Fonti attendibili raccontano che un giorno il vescovo Cirillo si trovi nei pressi della dimora della filosofa e noti una folla tutto intorno. Chiede quale sia il motivo di tale confusione. Gli viene risposto che alcuni curiali sono andati a far visita alla celebre Ipazia, seguendo il prefetto Oreste.

Il vescovo interpreta la stima che uomini rispettabili nutrono nei confronti di una pagana, una strega eretica, come un’offesa alla religione. Cresce così l’odio per la bella scienziata.

Invidia o paura, il sentimento che spinge i parabolani a perseguitarla? Monaci giunti dal deserto, esaltati dal fanatismo religioso: nel momento in cui vengono emessi i decreti teodosiani, distruggono i templi di Alessandria, fonte di un inestimabile sapere.  Un giorno di Marzo del 415, guidati da Pietro il lettore, trucidano Ipazia in una chiesa con strumenti affilati, pezzi di vetro o di conchiglia. Ne portano i resti in una località, il Cinarone, e qui li bruciano.

Si conclude così una guerra: quella tra il massimo potere ecclesiastico -Cirillo- e il fulcro della cultura -Ipazia-.

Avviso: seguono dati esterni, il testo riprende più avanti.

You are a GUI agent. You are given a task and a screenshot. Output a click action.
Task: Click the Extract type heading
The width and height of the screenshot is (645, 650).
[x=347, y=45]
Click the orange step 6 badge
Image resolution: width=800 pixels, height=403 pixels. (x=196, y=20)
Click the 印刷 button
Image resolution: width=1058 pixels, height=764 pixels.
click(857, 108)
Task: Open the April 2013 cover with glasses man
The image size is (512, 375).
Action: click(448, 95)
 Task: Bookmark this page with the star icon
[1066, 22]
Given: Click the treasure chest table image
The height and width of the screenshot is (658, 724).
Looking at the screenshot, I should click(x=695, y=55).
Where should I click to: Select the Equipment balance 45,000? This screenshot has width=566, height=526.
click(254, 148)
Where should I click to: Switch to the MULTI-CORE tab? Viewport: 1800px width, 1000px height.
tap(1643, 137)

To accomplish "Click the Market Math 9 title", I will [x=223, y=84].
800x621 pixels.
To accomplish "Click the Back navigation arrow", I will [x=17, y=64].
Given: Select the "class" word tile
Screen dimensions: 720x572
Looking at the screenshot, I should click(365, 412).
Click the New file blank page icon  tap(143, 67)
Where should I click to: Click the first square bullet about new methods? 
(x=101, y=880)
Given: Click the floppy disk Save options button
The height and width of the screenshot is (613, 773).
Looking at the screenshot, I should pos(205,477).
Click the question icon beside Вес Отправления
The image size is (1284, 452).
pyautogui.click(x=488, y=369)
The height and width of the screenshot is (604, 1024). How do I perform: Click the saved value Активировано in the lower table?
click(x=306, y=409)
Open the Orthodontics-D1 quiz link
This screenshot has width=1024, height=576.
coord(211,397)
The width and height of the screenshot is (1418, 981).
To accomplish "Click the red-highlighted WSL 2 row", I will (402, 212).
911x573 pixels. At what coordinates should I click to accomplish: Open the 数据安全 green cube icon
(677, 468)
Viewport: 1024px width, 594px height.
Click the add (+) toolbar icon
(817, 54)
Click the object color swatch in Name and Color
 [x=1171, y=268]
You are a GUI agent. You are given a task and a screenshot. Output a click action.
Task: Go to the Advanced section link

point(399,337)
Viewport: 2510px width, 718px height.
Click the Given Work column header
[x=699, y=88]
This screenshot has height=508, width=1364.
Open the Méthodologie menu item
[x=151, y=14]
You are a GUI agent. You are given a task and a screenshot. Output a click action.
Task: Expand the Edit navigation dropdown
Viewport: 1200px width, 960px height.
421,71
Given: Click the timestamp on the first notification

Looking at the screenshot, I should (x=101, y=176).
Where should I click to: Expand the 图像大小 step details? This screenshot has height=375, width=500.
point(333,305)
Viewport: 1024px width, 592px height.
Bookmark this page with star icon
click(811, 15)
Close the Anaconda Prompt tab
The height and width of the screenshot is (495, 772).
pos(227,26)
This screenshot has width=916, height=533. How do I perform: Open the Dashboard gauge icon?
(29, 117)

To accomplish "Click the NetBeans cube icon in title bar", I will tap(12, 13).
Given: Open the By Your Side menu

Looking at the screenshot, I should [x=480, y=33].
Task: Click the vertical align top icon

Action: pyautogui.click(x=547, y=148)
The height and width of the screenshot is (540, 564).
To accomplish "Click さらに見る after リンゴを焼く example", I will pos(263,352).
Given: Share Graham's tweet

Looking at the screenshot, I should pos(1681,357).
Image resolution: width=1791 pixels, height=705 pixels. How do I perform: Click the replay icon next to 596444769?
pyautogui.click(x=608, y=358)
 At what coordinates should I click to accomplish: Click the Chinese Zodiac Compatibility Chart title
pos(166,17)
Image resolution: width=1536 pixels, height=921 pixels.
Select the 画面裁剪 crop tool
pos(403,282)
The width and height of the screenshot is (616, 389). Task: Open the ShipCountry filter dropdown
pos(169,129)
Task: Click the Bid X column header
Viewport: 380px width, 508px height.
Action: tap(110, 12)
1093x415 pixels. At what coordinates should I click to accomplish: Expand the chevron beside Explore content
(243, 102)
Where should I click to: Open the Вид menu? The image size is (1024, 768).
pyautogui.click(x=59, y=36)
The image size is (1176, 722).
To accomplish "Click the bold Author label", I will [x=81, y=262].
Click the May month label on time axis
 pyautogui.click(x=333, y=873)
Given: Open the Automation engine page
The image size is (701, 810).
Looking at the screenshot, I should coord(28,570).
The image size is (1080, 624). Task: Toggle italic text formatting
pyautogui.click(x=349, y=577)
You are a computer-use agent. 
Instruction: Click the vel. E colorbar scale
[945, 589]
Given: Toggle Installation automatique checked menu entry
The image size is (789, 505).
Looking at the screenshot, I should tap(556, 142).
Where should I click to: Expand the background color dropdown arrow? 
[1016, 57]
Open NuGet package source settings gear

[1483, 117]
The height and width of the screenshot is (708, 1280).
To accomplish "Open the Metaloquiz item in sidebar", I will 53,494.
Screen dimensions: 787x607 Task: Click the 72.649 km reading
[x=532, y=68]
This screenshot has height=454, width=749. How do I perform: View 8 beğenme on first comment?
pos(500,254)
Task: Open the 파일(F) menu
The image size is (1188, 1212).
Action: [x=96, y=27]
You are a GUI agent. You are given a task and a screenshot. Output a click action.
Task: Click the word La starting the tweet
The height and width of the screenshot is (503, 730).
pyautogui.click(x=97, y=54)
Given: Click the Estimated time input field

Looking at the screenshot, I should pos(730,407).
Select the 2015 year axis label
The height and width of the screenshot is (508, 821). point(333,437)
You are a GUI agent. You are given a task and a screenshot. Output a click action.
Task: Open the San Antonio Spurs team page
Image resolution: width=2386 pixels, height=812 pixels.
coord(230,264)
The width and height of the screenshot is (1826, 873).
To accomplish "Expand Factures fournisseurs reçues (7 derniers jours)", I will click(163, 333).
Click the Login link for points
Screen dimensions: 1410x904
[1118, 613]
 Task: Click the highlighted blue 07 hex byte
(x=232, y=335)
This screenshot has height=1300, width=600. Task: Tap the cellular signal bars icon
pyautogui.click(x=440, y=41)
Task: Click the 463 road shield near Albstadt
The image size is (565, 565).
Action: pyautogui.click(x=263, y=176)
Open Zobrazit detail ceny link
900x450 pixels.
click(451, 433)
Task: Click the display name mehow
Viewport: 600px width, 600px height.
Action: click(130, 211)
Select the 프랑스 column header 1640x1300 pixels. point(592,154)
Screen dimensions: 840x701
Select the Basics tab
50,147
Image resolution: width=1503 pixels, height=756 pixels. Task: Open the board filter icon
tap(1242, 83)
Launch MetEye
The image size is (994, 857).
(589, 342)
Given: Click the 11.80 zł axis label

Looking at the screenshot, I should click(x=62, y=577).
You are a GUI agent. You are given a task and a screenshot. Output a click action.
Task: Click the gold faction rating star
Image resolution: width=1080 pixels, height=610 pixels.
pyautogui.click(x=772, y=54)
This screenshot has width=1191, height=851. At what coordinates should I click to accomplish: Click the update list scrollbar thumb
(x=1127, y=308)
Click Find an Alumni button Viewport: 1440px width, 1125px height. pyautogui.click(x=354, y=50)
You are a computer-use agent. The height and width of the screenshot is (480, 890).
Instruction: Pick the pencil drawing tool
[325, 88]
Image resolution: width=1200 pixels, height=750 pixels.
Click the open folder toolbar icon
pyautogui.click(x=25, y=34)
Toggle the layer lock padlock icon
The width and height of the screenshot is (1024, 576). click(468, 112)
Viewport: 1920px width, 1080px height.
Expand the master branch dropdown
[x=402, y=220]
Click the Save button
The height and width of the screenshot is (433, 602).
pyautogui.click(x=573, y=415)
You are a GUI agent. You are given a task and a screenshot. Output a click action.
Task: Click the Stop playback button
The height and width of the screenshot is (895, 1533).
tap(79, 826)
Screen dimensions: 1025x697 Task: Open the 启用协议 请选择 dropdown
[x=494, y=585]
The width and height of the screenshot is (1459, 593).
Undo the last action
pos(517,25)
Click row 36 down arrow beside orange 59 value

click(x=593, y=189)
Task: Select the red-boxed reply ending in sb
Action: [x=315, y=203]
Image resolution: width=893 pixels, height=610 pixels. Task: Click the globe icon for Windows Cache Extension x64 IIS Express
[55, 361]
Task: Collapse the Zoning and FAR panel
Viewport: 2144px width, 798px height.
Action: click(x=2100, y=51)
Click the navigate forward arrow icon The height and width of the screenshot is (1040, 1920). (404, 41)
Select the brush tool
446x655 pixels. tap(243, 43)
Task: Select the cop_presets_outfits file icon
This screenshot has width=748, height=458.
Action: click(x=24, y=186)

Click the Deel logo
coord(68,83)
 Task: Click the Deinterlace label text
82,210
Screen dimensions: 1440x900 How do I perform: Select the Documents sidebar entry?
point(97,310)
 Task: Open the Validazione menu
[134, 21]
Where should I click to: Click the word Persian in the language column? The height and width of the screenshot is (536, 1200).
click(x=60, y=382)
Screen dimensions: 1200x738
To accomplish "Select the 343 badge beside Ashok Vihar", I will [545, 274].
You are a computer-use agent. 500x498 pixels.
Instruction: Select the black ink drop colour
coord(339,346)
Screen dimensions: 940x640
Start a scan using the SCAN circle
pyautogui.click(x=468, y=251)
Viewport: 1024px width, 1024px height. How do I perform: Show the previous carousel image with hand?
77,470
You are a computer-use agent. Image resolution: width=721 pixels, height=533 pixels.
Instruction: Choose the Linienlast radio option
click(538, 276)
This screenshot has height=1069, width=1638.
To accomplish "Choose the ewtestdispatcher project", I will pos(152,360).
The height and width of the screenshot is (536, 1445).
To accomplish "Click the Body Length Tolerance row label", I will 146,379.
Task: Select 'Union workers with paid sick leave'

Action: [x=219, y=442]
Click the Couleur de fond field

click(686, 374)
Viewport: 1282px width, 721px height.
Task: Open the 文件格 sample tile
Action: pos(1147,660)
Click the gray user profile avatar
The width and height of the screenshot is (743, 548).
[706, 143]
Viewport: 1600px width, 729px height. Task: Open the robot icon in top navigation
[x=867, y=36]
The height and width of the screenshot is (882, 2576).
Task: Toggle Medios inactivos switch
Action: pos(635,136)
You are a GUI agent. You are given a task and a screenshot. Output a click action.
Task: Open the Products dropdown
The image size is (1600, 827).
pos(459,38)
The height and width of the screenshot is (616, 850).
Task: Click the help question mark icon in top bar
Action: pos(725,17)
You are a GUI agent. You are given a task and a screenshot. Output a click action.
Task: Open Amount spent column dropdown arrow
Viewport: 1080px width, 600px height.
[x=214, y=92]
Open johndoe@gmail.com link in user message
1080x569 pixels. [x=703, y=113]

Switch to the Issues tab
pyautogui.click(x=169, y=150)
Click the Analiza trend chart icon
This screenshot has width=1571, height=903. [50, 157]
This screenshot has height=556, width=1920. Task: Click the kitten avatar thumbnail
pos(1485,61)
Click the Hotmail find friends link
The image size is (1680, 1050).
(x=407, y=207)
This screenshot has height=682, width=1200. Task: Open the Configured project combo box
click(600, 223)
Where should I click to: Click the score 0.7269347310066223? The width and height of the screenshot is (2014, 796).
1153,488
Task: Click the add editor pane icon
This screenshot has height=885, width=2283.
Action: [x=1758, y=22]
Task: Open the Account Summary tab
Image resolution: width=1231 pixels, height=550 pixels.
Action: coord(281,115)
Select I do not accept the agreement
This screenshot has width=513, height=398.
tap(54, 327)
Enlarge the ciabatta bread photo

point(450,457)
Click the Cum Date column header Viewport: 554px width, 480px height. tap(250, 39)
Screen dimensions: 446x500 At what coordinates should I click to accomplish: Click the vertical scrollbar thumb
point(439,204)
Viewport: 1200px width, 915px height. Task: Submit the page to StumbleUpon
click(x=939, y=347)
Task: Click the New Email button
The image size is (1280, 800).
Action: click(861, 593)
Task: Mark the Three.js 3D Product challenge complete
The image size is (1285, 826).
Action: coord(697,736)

Tra le scoperte scientifiche della filosofa quella dell’ellisse. Una rivoluzione pericolosa, che mette in discussione il cerchio, simbolo della perfezione. Quasi come se la filosofa volesse rivendicare una diversa tipologia di perfezione -quella femminile- contro una convenzionale e inviolabile –quella maschile. Il personaggio di Ipazia è di fondamentale importanza nella questione della libertà di pensiero femminile. Il suo esempio si tramanda, nel corso della storia, fino ai nostri tempi:  martire del fanatismo della religione, guerriera ed eroina contro un esercito di uomini, icona di sapienza femminile. Noi, oggi, vogliamo ricordarla con le parole del poeta Pallada “Yπατία σεμνή, τῶν λόγων εὐμορφία, ἄχραντον ἄστρον τῆς σοφῆς παιδεύσεως”, “Ipazia sacra, bellezza delle parole, astro incontaminato della sapiente cultura”.